The invention can take the form of an entirely hardware embodiment, an entirely software embodiment or an embodiment containing both hardware and software elements. In a preferred embodiment, the invention is implemented in software, which includes but is not limited to firmware, resident software, microcode, etc.
Furthermore, the invention can take the form of a computer program product accessible from a computer-usable or computer-readable medium providing program code for use by or in connection with a computer or any instruction execution system. For the purposes of this description, a computer-usable or computer readable medium can be any tangible apparatus that can contain, store, communicate, propagate, or transport the program for use by or in connection with the instruction execution system, apparatus, or device.
The medium can be an electronic, magnetic, optical, electromagnetic, infrared, or semiconductor system (or apparatus or device) or a propagation medium. Examples of a computer-readable medium include a semiconductor or solid state memory, magnetic tape, a removable computer diskette, a random access memory (RAM), a read-only memory (ROM), a rigid magnetic disk and an optical disk. Current examples of optical disks include compact disk—read only memory (CD-ROM), compact disk—read/write (CD-R/W) and DVD.

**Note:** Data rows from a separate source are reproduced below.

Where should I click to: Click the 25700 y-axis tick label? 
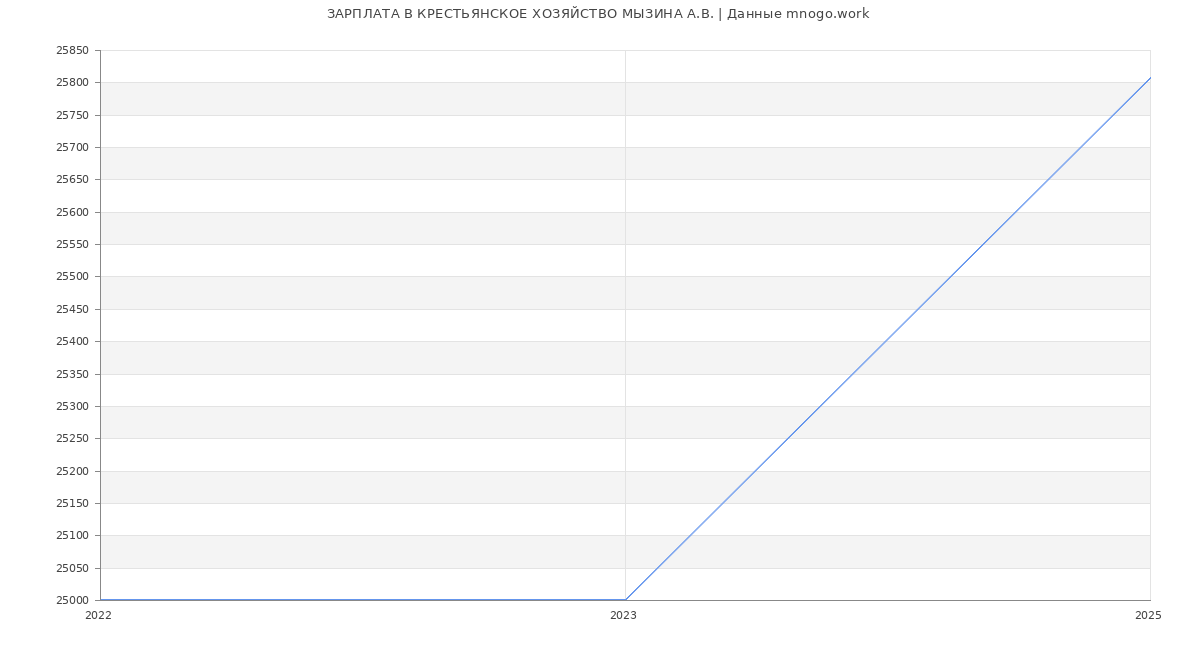[72, 148]
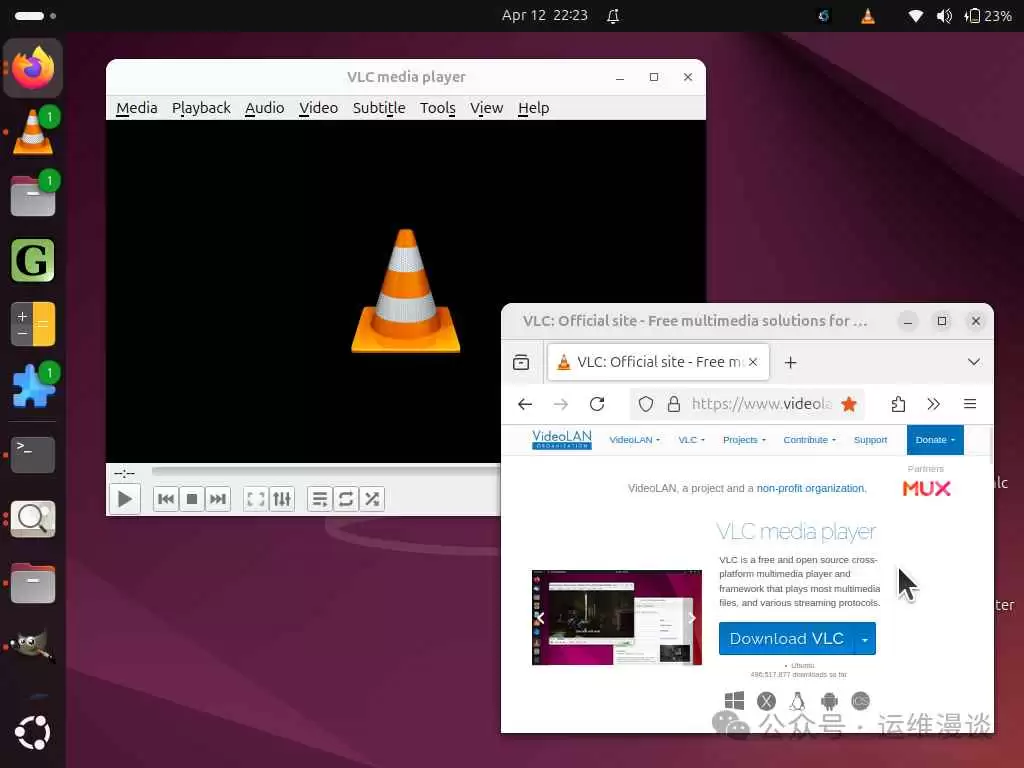
Task: Toggle the loop mode in VLC
Action: pyautogui.click(x=346, y=498)
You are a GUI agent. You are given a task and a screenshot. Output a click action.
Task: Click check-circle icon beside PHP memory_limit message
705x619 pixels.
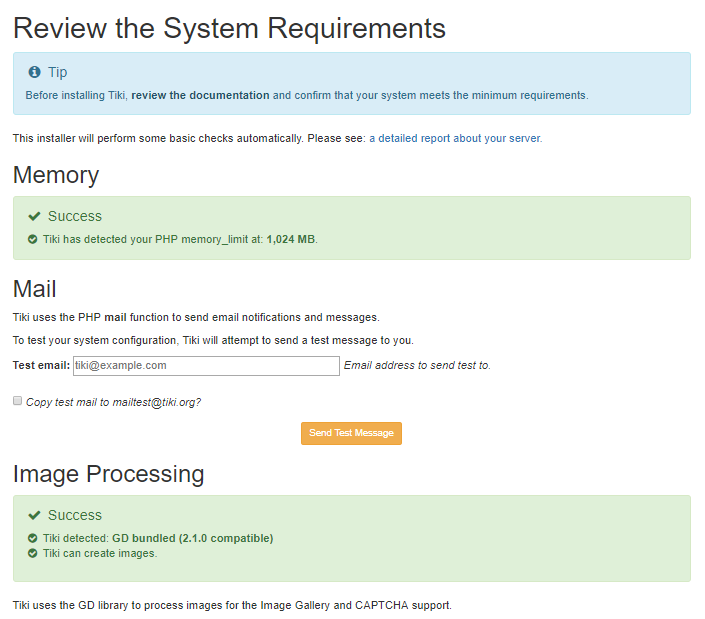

A data processing system suitable for storing and/or executing program code will include at least one processor coupled directly or indirectly to memory elements through a system bus. The memory elements can include local memory employed during actual execution of the program code, bulk storage, and cache memories which provide temporary storage of at least some program code in order to reduce the number of times code must be retrieved from bulk storage during execution.
Input/output or I/O devices (including but not limited to keyboards, displays, pointing devices, etc.) can be coupled to the system either directly or through intervening I/O controllers.
Network adapters may also be coupled to the system to enable the data processing system to become coupled to other data processing systems or remote printers or storage devices through intervening private or public networks. Modems, cable modem and Ethernet cards are just a few of the currently available types of network adapters.
The description of the present invention has been presented for purposes of illustration and description, and is not intended to be exhaustive or limited to the invention in the form disclosed. Many modifications and variations will be apparent to those of ordinary skill in the art. The embodiment was chosen and described in order to best explain the principles of the invention, the practical application, and to enable others of ordinary skill in the art to understand the invention for various embodiments with various modifications as are suited to the particular use contemplated.